SAML is an XML-based markup language and open-standard used for exchanging authentication and authorization data between parties, enabling features like single sign-on (SSO), which allows individuals to use a single set of credentials to access multiple sites, services, and apps.
The vulnerabilities, tracked as CVE-2025-25291 and CVE-2025-25292, carry a CVSS score of 8.8 out of 10.0. They affect the following versions of the library –
- < 1.12.4
- >= 1.13.0, < 1.18.0
Both the shortcomings stem from how both REXML and Nokogiri parse XML differently, causing the two parsers to generate entirely different document structures from the same XML input
This parser differential allows an attacker to be able to execute a Signature Wrapping attack, leading to an authentication bypass.

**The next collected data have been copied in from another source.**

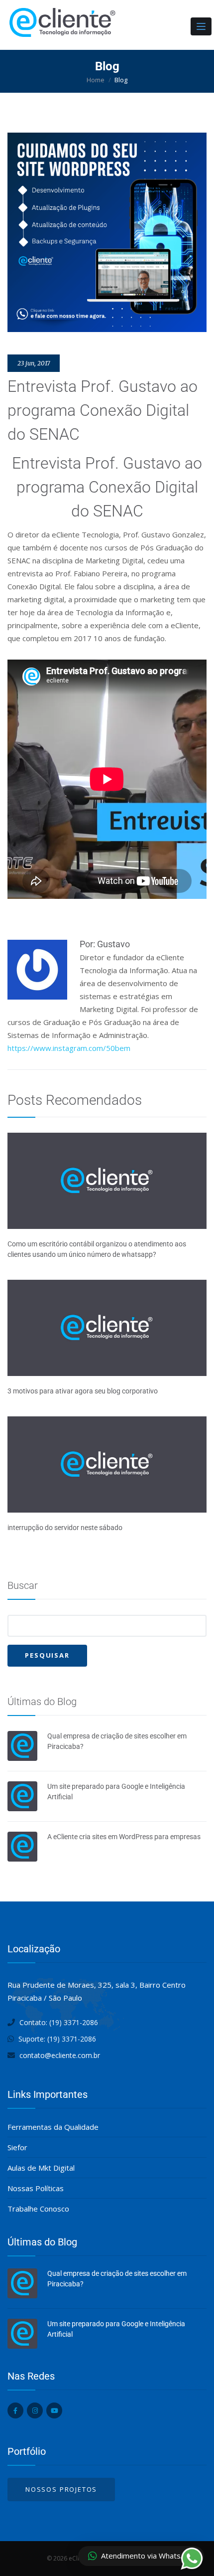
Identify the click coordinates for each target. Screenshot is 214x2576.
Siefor (17, 2147)
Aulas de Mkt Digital (41, 2168)
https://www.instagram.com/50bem (68, 1048)
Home (96, 79)
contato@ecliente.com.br (59, 2055)
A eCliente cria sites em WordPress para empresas (124, 1837)
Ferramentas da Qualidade (53, 2127)
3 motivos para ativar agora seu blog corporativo (82, 1391)
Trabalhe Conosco (38, 2209)
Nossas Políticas (35, 2188)
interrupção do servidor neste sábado (64, 1528)
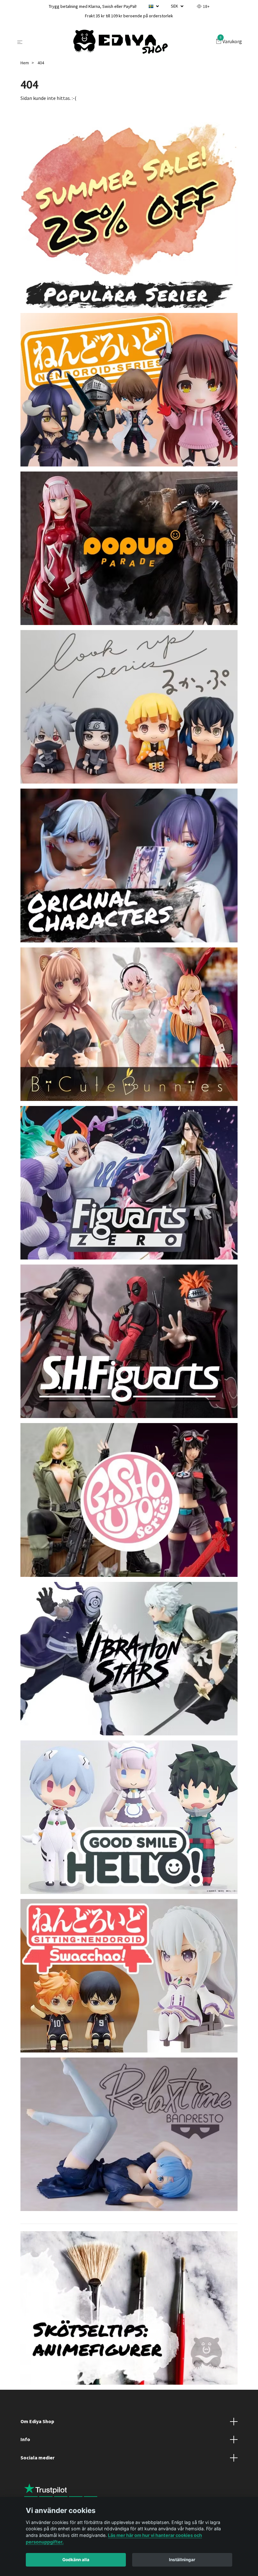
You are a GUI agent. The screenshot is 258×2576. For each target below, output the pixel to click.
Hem (24, 63)
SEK (175, 6)
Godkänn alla (75, 2559)
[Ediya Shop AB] (120, 42)
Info (25, 2439)
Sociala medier (37, 2457)
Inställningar (182, 2559)
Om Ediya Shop (37, 2421)
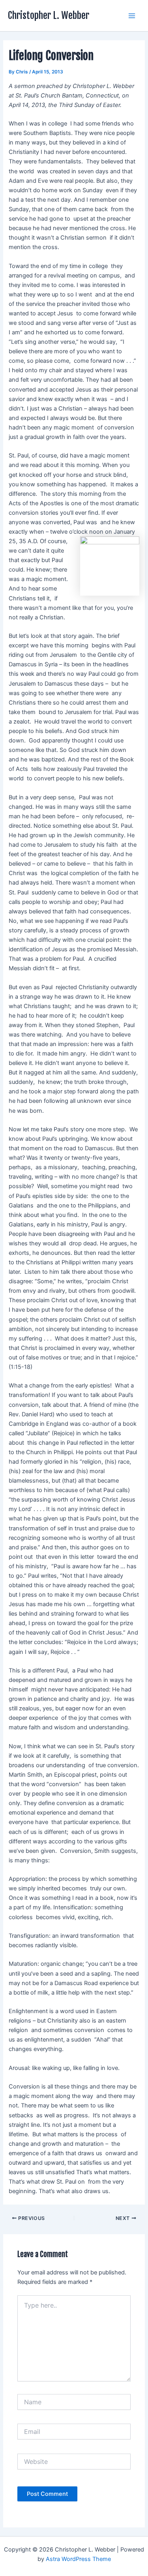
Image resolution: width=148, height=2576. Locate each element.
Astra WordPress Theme (78, 2559)
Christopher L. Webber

The vulnerabilities have been addressed in ruby-saml versions 1.12.4 and 1.18.0.

Microsoft-owned GitHub, which discovered and reported the flaws in November 2024, said they could be abused by malicious actors to conduct account takeover attacks.
“Attackers who are in possession of a single valid signature that was created with the key used to validate SAML responses or assertions of the targeted organization can use it to construct SAML assertions themselves and are in turn able to log in as any user,” GitHub Security Lab researcher Peter Stöckli said in a post.

The Microsoft-owned subsidiary also noted that the issue boils down to a “disconnect” between verification of the hash and verification of the signature, opening the door to exploitation via a parser differential.
Versions 1.12.4 and 1.18.0 also plug a remote denial-of-service (DoS) flaw when handling compressed SAML responses (CVE-2025-25293, CVSS score: 7.7). Users are recommended to update to the latest version to safeguard against potential threats.
The findings come nearly six months after GitLab and ruby-saml moved to address another critical vulnerability (CVE-2024-45409, CVSS score: 10.0) that could also result in an authentication bypass.